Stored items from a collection
=-=-=

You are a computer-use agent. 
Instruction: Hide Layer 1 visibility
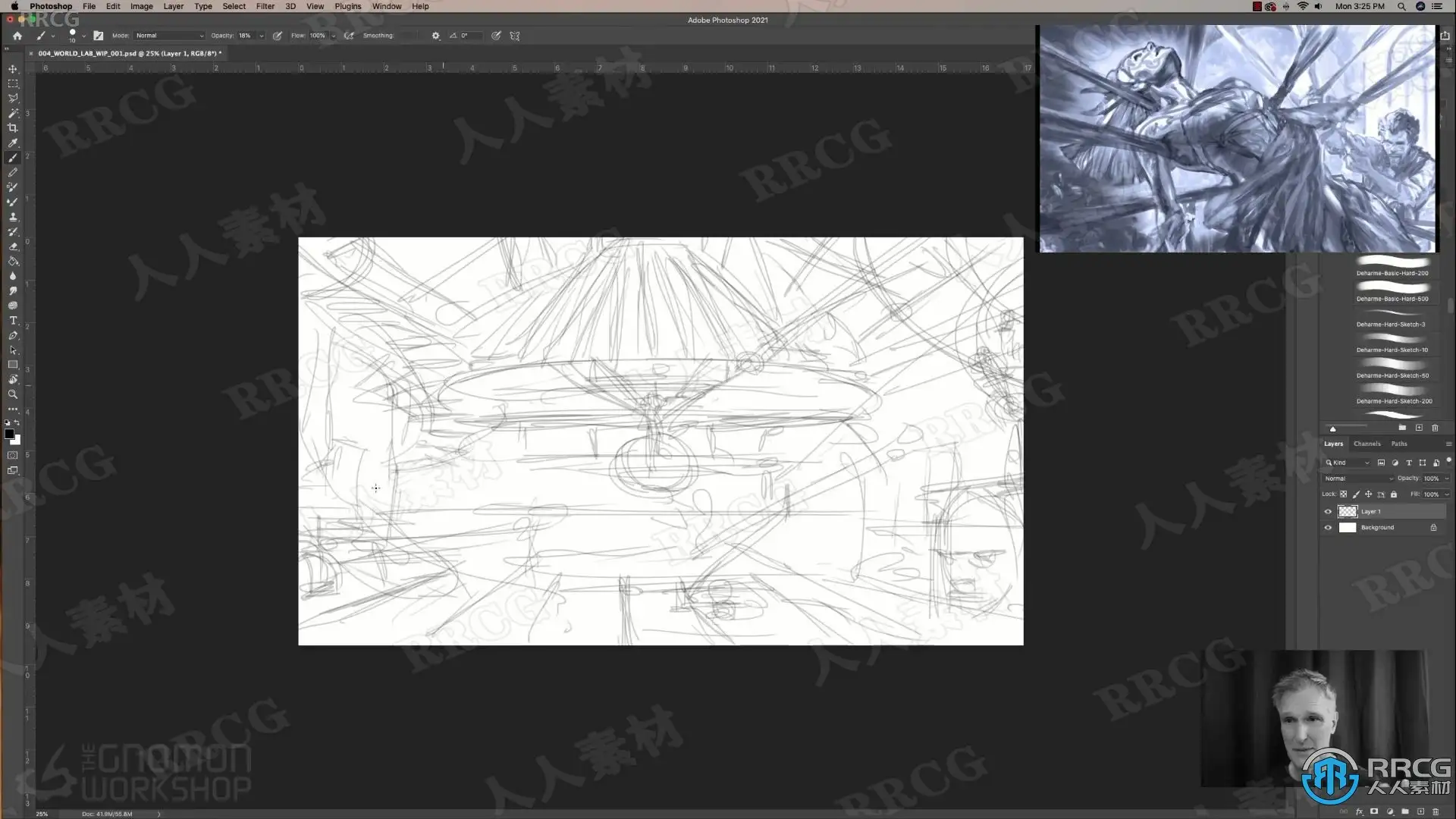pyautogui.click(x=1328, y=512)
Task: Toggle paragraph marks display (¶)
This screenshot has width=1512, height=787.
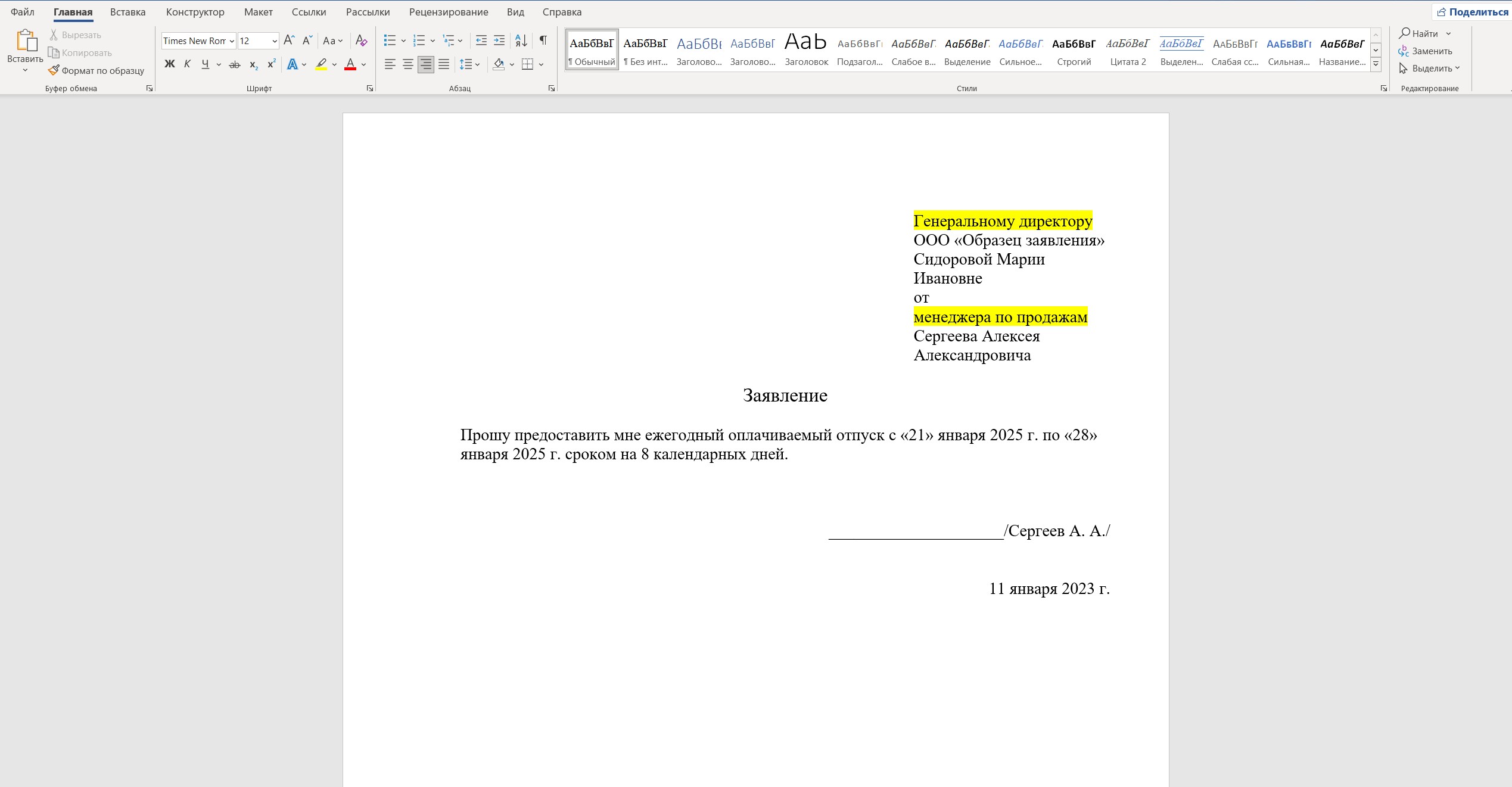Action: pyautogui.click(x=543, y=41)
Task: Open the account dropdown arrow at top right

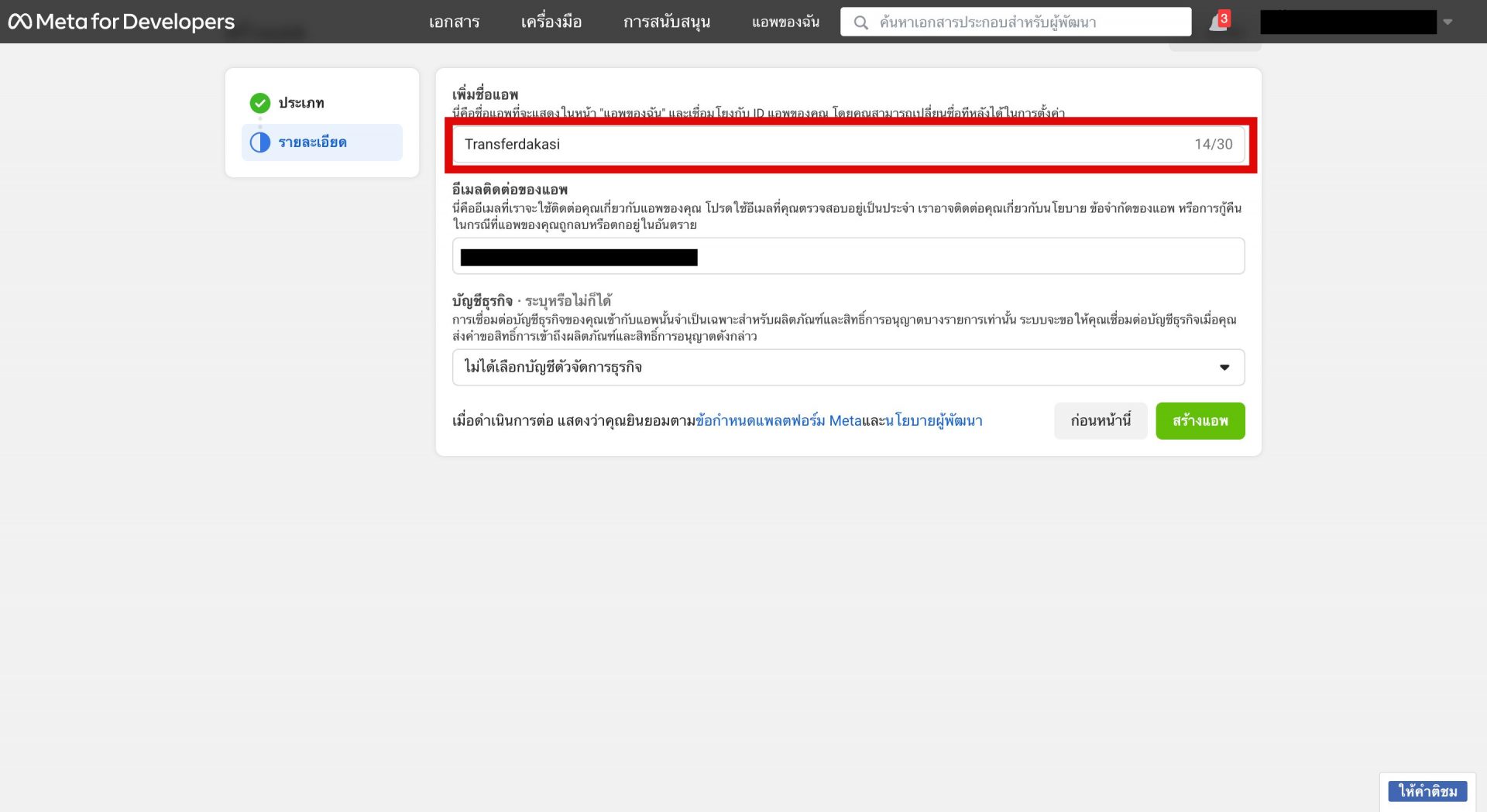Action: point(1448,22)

=-=-=

## Brief:
Your copy must hold exactly the lines from the one with "Task: Open the" to the end of the records above, both included, and no pictures.

## Solution below:
Task: Open the account dropdown arrow at top right

Action: point(1448,22)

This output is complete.